Strach przed porażką
Diana Brzezińska, prawniczka, mediatorka, wykładowczyni akademicka oraz autorka serii książek o tematyce kryminalnej również przyznaje, że zna to zjawisko. „Pojawia się u mnie zawsze, gdy robię dla siebie coś zupełnie nowego lub w zupełnie nowych dla mnie okolicznościach. Czasem jest to dla mnie nawet zabawne. Robię coś na co dzień, z tego względu jestem zaproszona do współpracy przy projekcie (ktoś mnie zauważył, docenił moje kompetencje, sam mnie wybrał) i wtedy nagle boję się, że wcale tego nie potrafię i mogli znaleźć kogoś lepszego” – wyznaje. „Natomiast nigdy przed niczym mnie to nie powstrzymało. Zawsze boję się porażki, ale przecież to nic złego. Moje życie od tego nie zależy, co najwyżej najem się trochę wstydu, ucierpi moje ego i tyle, za drugim razem się uda albo poszukam dla siebie czegoś nowego”.
Oszust ma nad nami władzę dopóki wierzymy w perfekcjonizm
„Jego przekaz brzmi mniej więcej tak: ‘Nie wystawiaj się na to, bo będzie bolało’. Ale nie mówi tego łagodnie, mówi ostro i brutalnie: ‘Nie oszukasz ich, pracujesz tu już z 10 lat, mydliłaś im oczy, ale teraz się wreszcie zorientują, że jednak nic nie potrafisz’. Używa silnych, choć nieprawdziwych argumentów, żeby nas zatrzymać. I ma nad nami władzę dopóki wierzymy w perfekcjonizm” – wyjaśnia Joanna Chmura, psycholożka, trenerka, autorka książki „To nawet lepiej. Jak obracać trudności w szanse”.
U kogo pojawia się najczęściej? „Syndrom oszusta w pracy towarzyszy osobom, które mają potrzebę uznania, ale ich osobowość utrudnia im pozytywny samorozwój. U jednych oparty jest na stałym wewnętrznym poczuciu, że robią coś na czym się wciąż za mało znają i są przekonani, że inni robią to lepiej. Takie obawy towarzyszą osobom z osobowością zależną, z niskim poczuciem własnej wartości i niepewnością, mimo że dużo i ambitnie pracują i są wysokiej klasy specjalistami. Te osoby mają tendencję do samoutrudnień, perfekcyjności i rosnących wymagań wobec siebie. W efekcie można im zarzucić fałszywą skromność” – dodaje Marzena Mawricz, podcasterka kanału "Rozmowy z psychologiem" i autorka książki „Kobiety, które nie chcą się bać”.
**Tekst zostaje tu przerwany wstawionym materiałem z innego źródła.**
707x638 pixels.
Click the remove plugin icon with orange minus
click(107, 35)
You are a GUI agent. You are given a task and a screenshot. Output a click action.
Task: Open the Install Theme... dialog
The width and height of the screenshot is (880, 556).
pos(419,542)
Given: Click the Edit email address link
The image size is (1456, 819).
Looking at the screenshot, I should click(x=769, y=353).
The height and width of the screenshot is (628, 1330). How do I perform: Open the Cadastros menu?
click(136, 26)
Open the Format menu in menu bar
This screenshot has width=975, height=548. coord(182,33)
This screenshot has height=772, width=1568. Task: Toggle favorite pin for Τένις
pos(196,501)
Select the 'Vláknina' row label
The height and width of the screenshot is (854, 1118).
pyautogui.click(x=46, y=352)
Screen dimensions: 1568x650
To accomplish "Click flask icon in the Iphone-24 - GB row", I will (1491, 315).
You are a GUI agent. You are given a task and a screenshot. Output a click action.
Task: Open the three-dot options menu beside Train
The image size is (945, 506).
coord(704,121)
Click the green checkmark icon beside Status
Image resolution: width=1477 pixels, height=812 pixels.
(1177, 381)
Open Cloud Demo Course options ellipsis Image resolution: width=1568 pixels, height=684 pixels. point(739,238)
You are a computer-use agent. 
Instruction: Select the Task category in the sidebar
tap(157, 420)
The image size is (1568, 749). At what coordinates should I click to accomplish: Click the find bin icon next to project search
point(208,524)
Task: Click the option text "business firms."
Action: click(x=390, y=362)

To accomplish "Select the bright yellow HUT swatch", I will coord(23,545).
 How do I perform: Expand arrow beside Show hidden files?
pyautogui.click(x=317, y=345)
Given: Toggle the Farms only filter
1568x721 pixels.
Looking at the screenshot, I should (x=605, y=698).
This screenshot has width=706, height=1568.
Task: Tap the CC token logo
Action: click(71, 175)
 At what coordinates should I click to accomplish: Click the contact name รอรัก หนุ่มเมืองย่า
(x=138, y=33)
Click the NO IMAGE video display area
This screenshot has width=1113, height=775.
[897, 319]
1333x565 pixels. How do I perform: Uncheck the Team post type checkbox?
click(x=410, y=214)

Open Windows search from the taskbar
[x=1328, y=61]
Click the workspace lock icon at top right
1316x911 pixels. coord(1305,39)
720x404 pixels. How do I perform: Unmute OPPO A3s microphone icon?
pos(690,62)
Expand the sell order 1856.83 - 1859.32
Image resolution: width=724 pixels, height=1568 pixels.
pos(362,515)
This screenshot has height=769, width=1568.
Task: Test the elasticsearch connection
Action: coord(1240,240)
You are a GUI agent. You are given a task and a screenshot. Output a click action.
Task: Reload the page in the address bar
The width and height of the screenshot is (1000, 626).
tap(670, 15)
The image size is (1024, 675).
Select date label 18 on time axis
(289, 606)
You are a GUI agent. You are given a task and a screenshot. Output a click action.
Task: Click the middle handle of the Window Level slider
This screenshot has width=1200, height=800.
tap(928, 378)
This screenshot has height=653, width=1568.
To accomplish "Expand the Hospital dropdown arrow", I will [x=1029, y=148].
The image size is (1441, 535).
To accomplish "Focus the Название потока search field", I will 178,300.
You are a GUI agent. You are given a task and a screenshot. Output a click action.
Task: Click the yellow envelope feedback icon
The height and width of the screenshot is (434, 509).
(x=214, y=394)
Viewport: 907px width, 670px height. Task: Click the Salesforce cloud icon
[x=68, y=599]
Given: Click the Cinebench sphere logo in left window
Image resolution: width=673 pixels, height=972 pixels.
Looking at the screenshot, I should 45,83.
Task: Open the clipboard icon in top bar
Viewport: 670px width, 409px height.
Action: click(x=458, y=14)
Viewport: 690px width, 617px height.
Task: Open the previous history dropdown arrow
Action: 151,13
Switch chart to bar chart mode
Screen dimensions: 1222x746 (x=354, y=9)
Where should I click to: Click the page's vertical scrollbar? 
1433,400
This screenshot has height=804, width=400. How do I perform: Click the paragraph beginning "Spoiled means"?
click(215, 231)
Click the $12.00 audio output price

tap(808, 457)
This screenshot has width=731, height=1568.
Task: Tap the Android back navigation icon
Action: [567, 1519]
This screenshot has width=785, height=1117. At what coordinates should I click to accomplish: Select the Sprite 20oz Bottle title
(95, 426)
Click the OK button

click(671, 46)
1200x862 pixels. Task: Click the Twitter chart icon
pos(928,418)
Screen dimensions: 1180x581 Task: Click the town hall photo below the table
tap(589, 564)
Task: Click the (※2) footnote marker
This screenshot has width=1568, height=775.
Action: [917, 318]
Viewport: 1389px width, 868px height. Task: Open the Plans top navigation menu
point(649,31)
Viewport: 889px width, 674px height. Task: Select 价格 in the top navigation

Jak dobrze czuć się we własnej skórze?
Poczucie własnej wartości jest tutaj kluczowe. Jedni wynieśli je z domu, inni ciągle nad nim pracują. „Nie wiem, jak to się stało, że ja, kolorowa dziewczyna, wychowana w kraju, w którym wyzywano mnie od ‘murzynków’, nigdy nie miałam niskiego poczucia własnej wartości. Przeciwnie! Tę siłę i wiarę we własne możliwości zawdzięczam rodzicom, którzy od dziecka wpajali mi, że kolor skóry nie ma znaczenia, bo liczy się to, co mamy w głowie. Uczyli mnie tolerancji i tego, jak dobrze czuć się we własnej skórze. Tę lekcję odrobiłam celująco” – opowiada Omenaa Mensah, dziennikarka i prezenterka, przedsiębiorczyni, filantropka i kolekcjonerka sztuki.